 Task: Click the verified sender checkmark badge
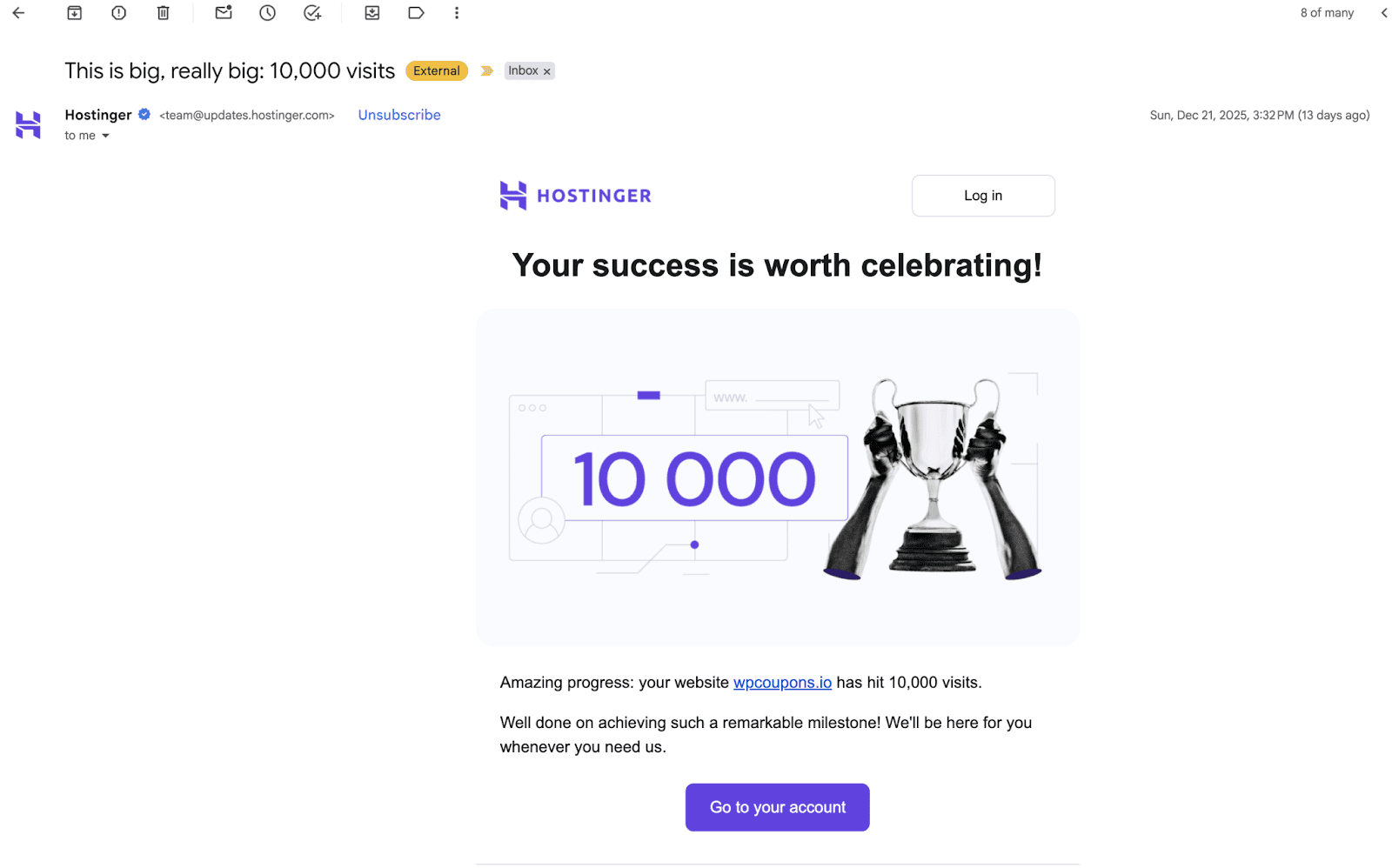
+-------+
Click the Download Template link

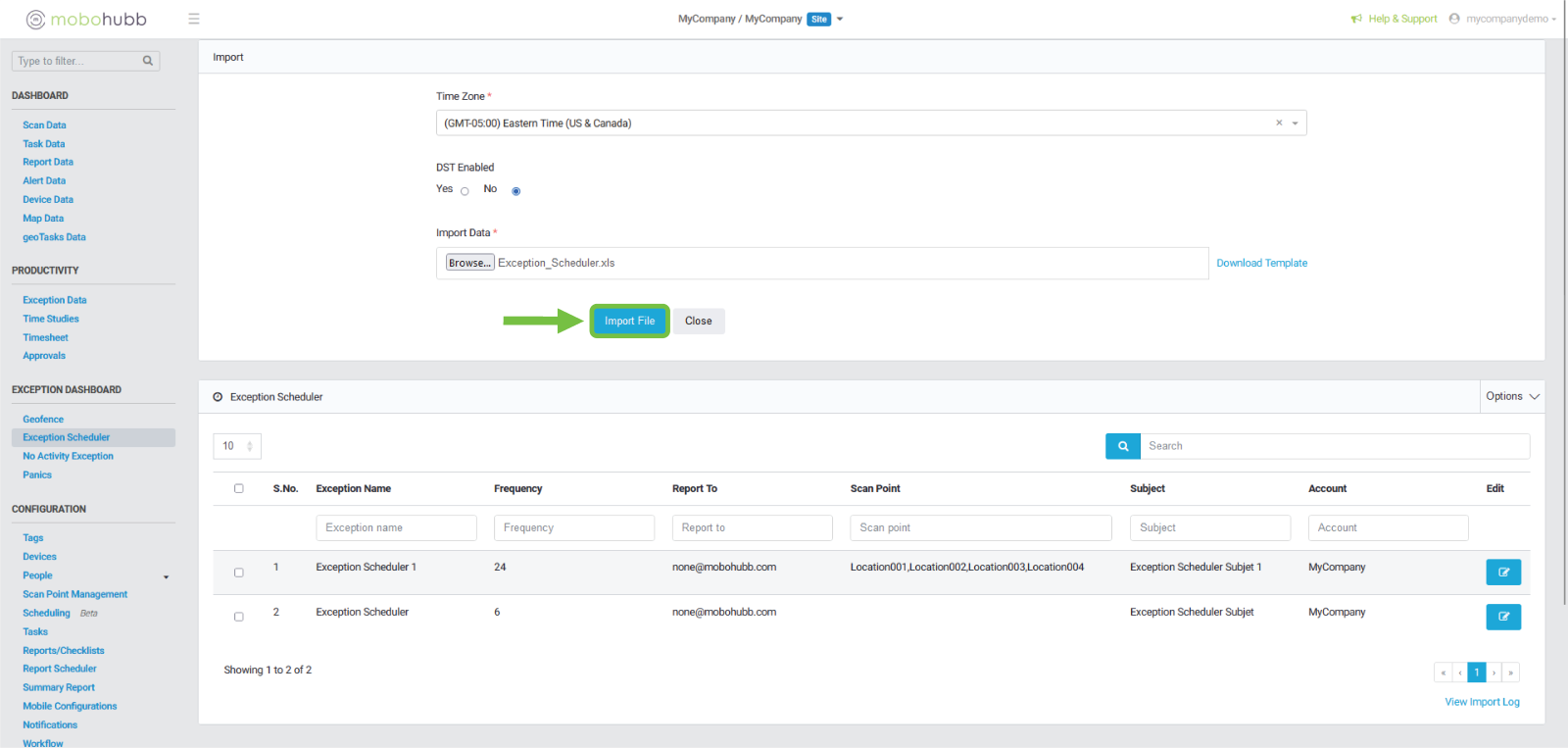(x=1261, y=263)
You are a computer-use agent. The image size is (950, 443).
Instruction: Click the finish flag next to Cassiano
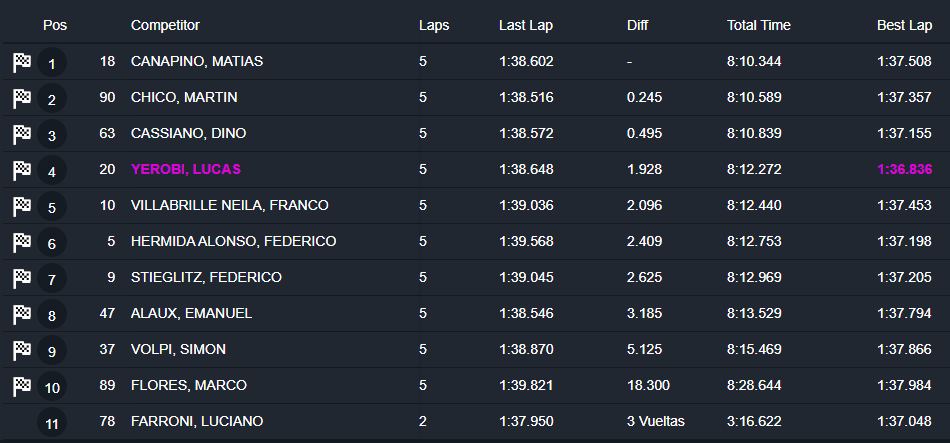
+-------+
THE TASK » Retype the rows from the line containing "Click the Download Template link" through the line containing "Instruction: Click the", both included, and leave the pictures out of your answer.

CORRECT RESULT »
Click the Download Template link

(x=1261, y=263)
You are a computer-use agent. The image size is (950, 443).
Instruction: Click the finish flag next to Cassiano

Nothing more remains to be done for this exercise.